Article 45 Zhong'ao Energy Company is registered at Qinghai Administrative Bureau for Industry and Commerce, with a registered capital of XXX 00 xxxxxxx xxxx. Its registered address is: 3/F, Management Committee Building, 38 Jinqiao Road, Economic and Technological Development Zone, Xining City, Qinghai Province. Scope of business: Mining operation. Legal Representative: Qiu Junfeng.
The other three shareholders of Zhong'ao are Qinghai Aokai Coal Development Group Co. Ltd., Qinghai Shengxiong Mining Co. Ltd. and Qinghai Coking Coal Industry (Group) Co. Ltd. Their share ratios are 30%, 22% and 22% respectively.
The Board of Directors of Zhong'ao consists of five Directors, among which one Director is appointed by QSRD. The Board of Supervisors consists of five Supervisors, among which one is appointed by QSRD. The General Manager is appointed from candidates recommended by QSRD.
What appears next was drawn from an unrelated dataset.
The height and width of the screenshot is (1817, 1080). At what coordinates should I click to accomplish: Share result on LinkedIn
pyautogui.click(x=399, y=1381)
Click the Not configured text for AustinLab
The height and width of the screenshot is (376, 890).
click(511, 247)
Article 46 According to Qinghai provincial government and its relevant arrangements with Zhong'ao's four shareholders, the Exploration Licence for "Qinghai Muli Coalfield Jiangcang Diggings II Exploratory Block" (Licence No.: 6300000510066) held by QSRD shall be combined with the exploration licences held by the three other Zhong'ao shareholders to be integrated by Zhong'ao. After the integration, Zhong'ao shall apply for mining rights on behalf of its four shareholders.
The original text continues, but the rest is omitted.